In Polonia il caso Ziobro è un giallo che va avanti da mesi. In fuga dall’Europa agli Stati uniti, il tutto per gentile concessione dell’Ungheria ai tempi di Orbán e dell’aeroporto di Malpensa, da dove l’ex “superministro alla Giustizia” e numero due della destra populista di Diritto e giustizia (Pis) sarebbe volato verso l’Aeroporto Internazionale di Newark lo scorso 9 maggio. A rivelarlo, qualche giorno fa, il canale Radio Zet citando fonti dello scalo italiano.

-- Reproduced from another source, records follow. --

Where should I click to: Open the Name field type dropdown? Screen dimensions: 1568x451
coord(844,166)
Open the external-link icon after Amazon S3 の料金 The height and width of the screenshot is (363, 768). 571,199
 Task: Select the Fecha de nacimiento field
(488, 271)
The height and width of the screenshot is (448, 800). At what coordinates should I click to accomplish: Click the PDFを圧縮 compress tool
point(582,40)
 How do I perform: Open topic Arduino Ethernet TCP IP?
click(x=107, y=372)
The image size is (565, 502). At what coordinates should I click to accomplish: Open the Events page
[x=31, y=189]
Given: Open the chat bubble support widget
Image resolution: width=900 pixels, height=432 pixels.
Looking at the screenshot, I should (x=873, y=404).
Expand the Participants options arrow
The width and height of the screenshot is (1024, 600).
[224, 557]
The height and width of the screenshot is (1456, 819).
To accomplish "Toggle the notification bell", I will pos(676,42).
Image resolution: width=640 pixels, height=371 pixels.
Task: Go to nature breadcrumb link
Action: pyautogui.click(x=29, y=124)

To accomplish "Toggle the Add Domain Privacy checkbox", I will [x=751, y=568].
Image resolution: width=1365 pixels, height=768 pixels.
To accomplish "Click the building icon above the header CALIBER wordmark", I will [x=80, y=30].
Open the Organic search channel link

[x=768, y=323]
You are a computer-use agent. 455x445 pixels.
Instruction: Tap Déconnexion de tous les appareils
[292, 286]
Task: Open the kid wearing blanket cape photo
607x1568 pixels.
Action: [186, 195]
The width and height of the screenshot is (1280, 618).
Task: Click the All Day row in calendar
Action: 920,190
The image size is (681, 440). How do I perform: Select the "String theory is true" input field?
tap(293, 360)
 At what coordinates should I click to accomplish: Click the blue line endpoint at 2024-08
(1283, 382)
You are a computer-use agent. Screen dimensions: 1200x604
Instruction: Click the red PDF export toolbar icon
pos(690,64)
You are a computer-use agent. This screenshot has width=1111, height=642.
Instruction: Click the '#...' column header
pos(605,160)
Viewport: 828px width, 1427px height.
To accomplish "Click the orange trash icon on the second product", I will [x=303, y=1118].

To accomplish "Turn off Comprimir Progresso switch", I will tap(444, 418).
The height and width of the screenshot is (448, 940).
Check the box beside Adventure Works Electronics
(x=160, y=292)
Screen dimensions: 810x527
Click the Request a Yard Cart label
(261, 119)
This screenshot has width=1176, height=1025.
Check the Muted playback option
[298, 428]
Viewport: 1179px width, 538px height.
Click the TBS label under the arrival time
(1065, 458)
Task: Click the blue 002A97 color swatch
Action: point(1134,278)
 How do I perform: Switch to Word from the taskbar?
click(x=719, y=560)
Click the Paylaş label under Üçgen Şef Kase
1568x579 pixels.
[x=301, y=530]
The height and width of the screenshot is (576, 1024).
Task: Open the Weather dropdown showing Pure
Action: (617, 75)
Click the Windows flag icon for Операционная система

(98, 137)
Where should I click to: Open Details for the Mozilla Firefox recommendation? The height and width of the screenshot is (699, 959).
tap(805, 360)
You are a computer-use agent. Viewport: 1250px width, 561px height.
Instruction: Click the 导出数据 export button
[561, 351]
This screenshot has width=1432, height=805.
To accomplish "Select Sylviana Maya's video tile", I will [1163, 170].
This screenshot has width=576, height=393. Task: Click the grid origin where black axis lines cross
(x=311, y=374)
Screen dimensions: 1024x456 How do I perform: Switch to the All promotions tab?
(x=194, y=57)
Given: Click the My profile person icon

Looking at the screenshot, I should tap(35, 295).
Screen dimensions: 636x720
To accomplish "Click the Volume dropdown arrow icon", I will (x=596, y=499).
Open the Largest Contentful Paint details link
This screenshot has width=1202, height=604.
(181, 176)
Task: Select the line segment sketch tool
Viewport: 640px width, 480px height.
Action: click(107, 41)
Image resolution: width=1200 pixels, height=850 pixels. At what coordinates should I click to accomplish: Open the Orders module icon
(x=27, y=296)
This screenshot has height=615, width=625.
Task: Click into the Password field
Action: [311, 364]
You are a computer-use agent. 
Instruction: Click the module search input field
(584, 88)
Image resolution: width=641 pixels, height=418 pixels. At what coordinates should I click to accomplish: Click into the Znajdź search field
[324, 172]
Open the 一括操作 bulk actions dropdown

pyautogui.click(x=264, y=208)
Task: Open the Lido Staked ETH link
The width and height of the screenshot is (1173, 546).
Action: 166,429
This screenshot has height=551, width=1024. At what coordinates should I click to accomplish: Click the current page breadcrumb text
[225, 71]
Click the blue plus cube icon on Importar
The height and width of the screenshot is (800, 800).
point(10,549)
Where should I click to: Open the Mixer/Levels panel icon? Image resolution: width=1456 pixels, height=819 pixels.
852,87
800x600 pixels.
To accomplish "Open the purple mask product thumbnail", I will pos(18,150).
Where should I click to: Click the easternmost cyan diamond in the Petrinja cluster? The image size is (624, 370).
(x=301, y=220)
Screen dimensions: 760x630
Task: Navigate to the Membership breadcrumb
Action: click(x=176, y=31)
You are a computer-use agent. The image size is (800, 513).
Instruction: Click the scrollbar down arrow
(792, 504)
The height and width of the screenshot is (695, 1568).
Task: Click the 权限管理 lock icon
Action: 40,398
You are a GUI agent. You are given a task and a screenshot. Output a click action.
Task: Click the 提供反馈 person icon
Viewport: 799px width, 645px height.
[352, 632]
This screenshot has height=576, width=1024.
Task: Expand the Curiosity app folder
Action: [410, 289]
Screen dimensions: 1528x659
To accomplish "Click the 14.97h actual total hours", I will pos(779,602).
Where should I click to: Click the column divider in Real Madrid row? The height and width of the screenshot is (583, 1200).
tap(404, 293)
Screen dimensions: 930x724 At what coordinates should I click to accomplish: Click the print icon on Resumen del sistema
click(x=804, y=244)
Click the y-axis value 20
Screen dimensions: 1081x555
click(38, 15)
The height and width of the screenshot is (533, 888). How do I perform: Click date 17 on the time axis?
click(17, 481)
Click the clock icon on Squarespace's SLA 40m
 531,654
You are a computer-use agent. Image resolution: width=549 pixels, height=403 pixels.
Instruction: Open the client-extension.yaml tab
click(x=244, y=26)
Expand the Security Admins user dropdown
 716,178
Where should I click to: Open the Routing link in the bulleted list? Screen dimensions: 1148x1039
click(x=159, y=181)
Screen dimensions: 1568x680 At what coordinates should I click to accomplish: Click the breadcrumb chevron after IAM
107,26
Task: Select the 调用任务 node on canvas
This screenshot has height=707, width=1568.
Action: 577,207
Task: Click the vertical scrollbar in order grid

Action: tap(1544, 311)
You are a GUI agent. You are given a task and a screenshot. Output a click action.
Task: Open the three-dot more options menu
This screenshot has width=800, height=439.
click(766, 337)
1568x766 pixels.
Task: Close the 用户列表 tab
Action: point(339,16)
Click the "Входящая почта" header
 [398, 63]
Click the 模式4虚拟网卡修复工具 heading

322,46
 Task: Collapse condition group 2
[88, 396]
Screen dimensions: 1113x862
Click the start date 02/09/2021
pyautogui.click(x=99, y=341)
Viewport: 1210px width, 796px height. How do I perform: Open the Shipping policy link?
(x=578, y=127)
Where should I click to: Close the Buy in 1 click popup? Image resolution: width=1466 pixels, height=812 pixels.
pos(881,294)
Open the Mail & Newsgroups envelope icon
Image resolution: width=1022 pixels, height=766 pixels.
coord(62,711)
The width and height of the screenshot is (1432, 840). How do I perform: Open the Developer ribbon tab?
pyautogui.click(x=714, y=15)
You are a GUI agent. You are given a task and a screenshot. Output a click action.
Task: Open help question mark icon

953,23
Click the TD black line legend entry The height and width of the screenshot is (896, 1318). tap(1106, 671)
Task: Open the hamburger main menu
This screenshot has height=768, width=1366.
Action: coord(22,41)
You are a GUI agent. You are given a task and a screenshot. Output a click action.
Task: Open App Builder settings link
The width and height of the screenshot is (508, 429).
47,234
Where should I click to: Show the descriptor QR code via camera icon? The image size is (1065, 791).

Giurista classe 1970, Zbigniew Ziobro è originario di Cracovia, proprio come Aleksander Miszalski, sindaco liberale fatto fuori domenica scorsa nella propria città con un referendum sostenuto da esponenti dell’ultradestra. Secondo alcune rivelazioni del quotidiano conservatore Rzeczpospolita, Ziobro si troverebbe a New York da alcuni giorni: «Viene invitato da politici americani, dalla comunità polacca e da sacerdoti in diverse città degli Stati uniti, ma al momento è a New York. Presto partirà per un tour negli Stati Uniti e l’interesse per incontrarlo è altissimo», scrive il giornale polacco citando fonti anonime.

Ziobro si trovava già a Budapest quando, il 7 novembre scorso, il Sejm, la camera bassa del parlamento polacco, gli ha revocato l’immunità per 26 capi d’imputazione, autorizzando anche il suo arresto e la detenzione preventiva.